The investigation will establish biological plausibility and infrastructure required for a multisite clinical trial evaluating the re-purposing of fluvoxamine to mitigate postoperative delirium risk in geriatric patients undergoing non-cardiac non-intracranial surgery.
Delirium is a disturbance in attention, cognition, and consciousness, an acute physiological consequence of medical events, such as hospital admission, surgery, sepsis, and pharmacological intervention. There are currently no standard pharmacologic interventions to prevent delirium in any setting. The investigation will lay the groundwork for a larger-scale Phase 3 trial geared toward advancing long-term goal of improving public health and quality of life for those at risk of postoperative delirium and related sequelae. The study assumes that neuroinflammation is a key contributor to the pathogenesis of postoperative delirium, a matter of conjecture. The investigators will directly test systemic inflammation as a proxy for neuroinflammation. The investigation will test whether fluvoxamine may be associated with reduced systemic inflammation, markers of neural dysfunction, and delirium severity. This potential therapeutic approach has potential generalizability to different clinical settings and already proved useful for COVID-19. The investigators combine the need to develop a collaborative clinical trials platform across diverse healthcare settings with key mechanistic studies that will advance our understanding of the pathogenesis of delirium. These studies will leverage high-density EEG recordings and state-of-the-art plasma biomarker collection, providing key data on the biological plausibility for a fluvoxamine effect.
Study Type
INTERVENTIONAL
Allocation
RANDOMIZED
Purpose
PREVENTION
Masking
QUADRUPLE
Enrollment
46
100mg Fluvoxamine Capsule 1. Day of surgery - Study drug to be taken morning of surgery and evening of surgery 2. Post-operative day 1 - Study drug to be taken morning and evening
Placebo Capsule 1. Day of surgery - Study drug to be taken morning of surgery and evening of surgery 2. Post-operative day 1 - Study drug to be taken morning and evening
Washington University School of Medicine/Barnes-Jewish Hospital
St Louis, Missouri, United States
RECRUITINGAverage Monthly participant enrollment rate
Feasibility assessed as number of eligible participants enrolled per month by an audit of the study screening and recruitment logs.
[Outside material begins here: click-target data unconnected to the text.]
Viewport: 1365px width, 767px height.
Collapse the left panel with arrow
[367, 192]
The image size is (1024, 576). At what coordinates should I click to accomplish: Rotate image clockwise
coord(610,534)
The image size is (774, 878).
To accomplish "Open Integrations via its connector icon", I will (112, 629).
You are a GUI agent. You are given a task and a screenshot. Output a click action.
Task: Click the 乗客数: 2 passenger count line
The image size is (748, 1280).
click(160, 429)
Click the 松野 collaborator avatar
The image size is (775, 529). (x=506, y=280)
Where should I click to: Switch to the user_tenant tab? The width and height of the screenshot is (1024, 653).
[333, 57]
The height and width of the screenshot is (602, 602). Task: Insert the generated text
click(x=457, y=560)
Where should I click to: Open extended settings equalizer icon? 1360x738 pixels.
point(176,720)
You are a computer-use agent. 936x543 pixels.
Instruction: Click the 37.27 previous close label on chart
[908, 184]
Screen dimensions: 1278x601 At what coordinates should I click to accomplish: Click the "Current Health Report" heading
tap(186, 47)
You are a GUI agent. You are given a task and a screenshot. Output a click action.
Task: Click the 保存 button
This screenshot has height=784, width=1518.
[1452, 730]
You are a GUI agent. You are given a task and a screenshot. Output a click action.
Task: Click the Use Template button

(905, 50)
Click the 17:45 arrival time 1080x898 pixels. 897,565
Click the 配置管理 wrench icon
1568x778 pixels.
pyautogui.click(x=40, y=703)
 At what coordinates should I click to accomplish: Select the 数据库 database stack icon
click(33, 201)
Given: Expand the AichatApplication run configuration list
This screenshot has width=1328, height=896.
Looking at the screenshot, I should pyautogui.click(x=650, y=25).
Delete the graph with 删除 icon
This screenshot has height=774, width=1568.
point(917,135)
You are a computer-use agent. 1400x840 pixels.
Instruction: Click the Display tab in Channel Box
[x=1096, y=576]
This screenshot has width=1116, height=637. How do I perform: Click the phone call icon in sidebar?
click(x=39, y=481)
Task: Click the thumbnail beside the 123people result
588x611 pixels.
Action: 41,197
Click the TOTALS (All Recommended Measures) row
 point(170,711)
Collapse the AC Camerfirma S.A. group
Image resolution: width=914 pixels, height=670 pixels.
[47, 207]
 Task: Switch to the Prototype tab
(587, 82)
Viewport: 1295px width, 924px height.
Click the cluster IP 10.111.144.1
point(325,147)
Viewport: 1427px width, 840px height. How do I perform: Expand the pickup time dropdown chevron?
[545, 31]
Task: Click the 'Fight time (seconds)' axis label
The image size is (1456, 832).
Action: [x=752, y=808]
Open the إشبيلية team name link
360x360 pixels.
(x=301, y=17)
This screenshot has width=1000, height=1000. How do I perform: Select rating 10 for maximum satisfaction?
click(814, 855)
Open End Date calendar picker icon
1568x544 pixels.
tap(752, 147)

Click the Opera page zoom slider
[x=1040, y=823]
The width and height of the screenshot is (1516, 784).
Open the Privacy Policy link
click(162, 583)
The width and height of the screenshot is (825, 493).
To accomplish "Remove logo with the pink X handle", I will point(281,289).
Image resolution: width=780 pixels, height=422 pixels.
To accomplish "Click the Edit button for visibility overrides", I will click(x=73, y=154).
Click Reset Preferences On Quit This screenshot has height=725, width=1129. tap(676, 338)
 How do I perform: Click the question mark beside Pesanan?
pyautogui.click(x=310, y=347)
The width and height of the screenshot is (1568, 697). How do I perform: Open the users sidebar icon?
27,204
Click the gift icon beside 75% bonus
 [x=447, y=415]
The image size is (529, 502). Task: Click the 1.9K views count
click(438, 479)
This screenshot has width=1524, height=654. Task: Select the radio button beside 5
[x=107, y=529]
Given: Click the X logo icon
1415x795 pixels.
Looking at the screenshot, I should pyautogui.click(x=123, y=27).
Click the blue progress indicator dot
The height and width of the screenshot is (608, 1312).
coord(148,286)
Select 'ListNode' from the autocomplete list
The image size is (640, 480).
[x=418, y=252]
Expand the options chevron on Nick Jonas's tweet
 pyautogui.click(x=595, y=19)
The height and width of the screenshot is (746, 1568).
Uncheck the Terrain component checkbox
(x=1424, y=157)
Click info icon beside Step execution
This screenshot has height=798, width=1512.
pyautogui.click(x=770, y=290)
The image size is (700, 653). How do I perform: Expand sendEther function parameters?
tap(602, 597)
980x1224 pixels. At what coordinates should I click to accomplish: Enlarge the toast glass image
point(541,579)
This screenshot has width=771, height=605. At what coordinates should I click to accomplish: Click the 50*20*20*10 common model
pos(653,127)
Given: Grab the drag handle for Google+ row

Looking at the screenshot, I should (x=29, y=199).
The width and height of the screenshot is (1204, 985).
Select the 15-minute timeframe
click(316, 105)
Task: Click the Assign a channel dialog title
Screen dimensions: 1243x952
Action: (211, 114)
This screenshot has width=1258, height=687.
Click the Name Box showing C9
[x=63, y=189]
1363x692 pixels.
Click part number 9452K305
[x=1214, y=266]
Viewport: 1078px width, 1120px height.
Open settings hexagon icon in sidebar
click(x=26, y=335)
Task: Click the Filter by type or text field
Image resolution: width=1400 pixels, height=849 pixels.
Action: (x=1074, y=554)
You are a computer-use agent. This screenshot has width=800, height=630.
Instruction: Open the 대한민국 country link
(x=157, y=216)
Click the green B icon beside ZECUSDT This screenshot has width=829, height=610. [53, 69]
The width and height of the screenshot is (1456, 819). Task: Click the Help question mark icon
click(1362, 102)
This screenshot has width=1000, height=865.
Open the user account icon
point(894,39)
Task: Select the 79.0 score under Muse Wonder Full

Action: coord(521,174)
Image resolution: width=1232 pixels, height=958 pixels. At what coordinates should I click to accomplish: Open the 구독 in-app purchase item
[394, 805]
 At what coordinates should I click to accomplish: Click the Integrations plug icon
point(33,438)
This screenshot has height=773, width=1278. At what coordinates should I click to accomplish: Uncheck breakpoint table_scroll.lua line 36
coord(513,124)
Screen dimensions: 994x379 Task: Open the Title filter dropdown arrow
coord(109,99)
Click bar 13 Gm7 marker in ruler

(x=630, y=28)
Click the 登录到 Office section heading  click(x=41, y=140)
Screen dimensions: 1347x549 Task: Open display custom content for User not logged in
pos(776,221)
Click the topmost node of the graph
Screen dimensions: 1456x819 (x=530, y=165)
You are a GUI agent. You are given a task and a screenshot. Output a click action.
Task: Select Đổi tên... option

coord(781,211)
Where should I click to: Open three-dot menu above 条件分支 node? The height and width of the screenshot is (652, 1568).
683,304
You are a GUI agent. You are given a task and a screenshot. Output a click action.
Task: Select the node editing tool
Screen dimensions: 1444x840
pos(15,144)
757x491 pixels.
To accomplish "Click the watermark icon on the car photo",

Time frame: 12- months, duration of the study
Average Monthly screen failure rate
Feasibility assessed as number of screening failures per month by an audit of the study screening and recruitment logs.
Time frame: 12- months, duration of the study
Average Monthly rate of withdrawal
Feasibility assessed as number of withdrawals per month by an audit of the study screening and recruitment logs.